Friday, April 8, 2011
For God is Spirit and So Am I
A curious thought just dawned on me. In John 4:24 Jesus tells us that God is spirit. This is not a disputable truth. Few if any would argue otherwise, but what if we were to contemplate the fact that we too are spirit? And begin to grasp the gravity of that truth?
We know that God has created us in His own image (Latin as Imago Dei), as stated in Genesis 1:26, but do we know what the bulk of that image is comprised of? Since most of what we “see” as images in this world are visible, we tend to presume upon God’s words; that image must be something one can see. And that’s not completely true; far from it.
Oh granted, because we live in a visible, material world, we most often associate visibility with tangible things that can be touched, seen, tasted, heard, or even smelled, but that IS NOT the kind of image God is referring to, on the contrary. God has made us in His image, first and foremost as SPIRIT. Not flesh.

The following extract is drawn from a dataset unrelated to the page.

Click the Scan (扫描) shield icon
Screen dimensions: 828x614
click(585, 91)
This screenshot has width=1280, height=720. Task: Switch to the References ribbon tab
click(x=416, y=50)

The irony of it all is that we seek to build in the visible world, things that we assume are important to the invisible world, and often we are just plain wrong. Albeit our motives may be pure, our methods often fail to build where most of our reality is; on the inside.
For most of us, we would openly agree with what is being proposed, but deep inside, there may be conflict, because our interface with the spirit world is buried beneath several inches of flesh and bone. So for someone to build or enhance the inner man, one may not see immediate changes on the outside, and thereby rush headlong into further external efforts to bring about external changes. Does that make sense?

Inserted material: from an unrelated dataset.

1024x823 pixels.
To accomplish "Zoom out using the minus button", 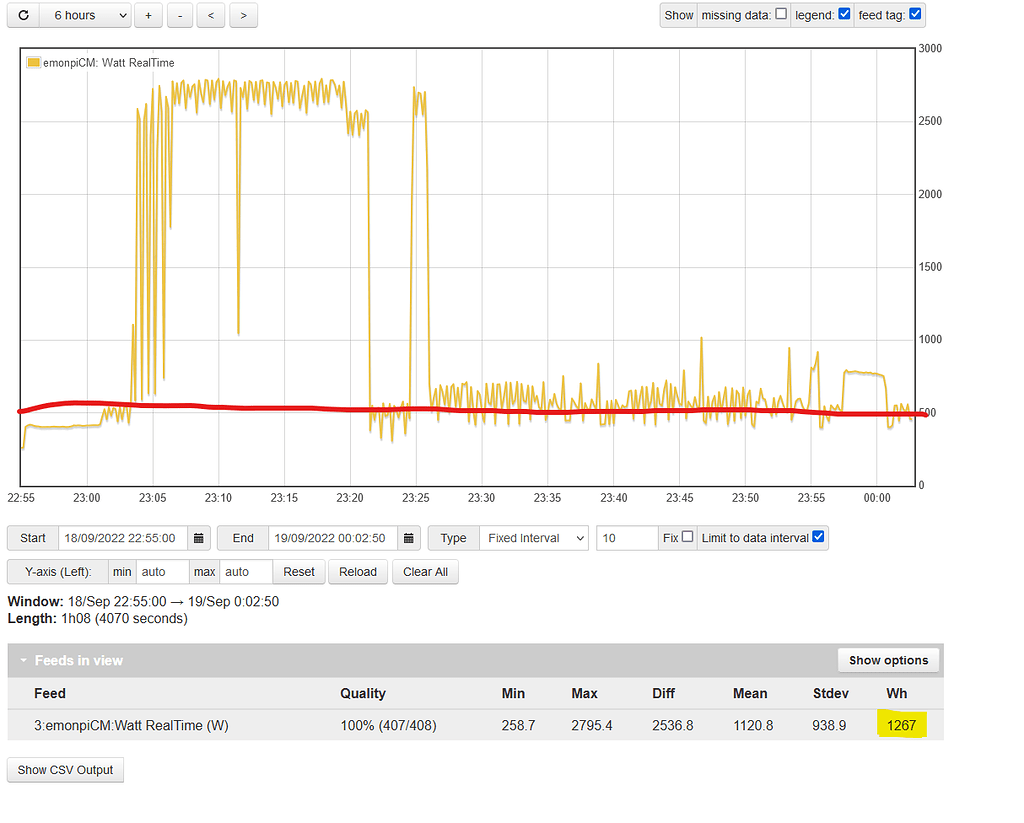I will point(180,15).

Let me ask you this: How do you know an internal affect has occurred, if the externals have little change? Or is it even possible for one’s spirit to be changed, and our flesh not to follow suit?
I ask that, because after many years of ministry and personal discipleship, I believe we have developed many quaint and fancy ways of altering the external, all the while ignoring the internal, because our marketing or business plan seems to be making a visible difference or change. So who could argue with our methods, right?
Yet all the while we debate our means and methods, the bigger question of SPIRIT goes unaddressed. Oh you may disagree with me, but what are the quantitative things we use to determine if something is successful in the ministry or not; visible stuff. Numbers of people, numbers of dollars, numbers of buildings or square footage; and on and on the ticker counts as to ones success in life and ministry. And rightly so, who could argue with progress in a visible sense.
But let me ask this question: How do you measure the strength and health of your spirit man? Or do you presume that that component of your existence is 100% in tacked and never in need of expansion or enhancement?
Just wondering how you view the Imago Dei when you look in the mirror and when you look all around you?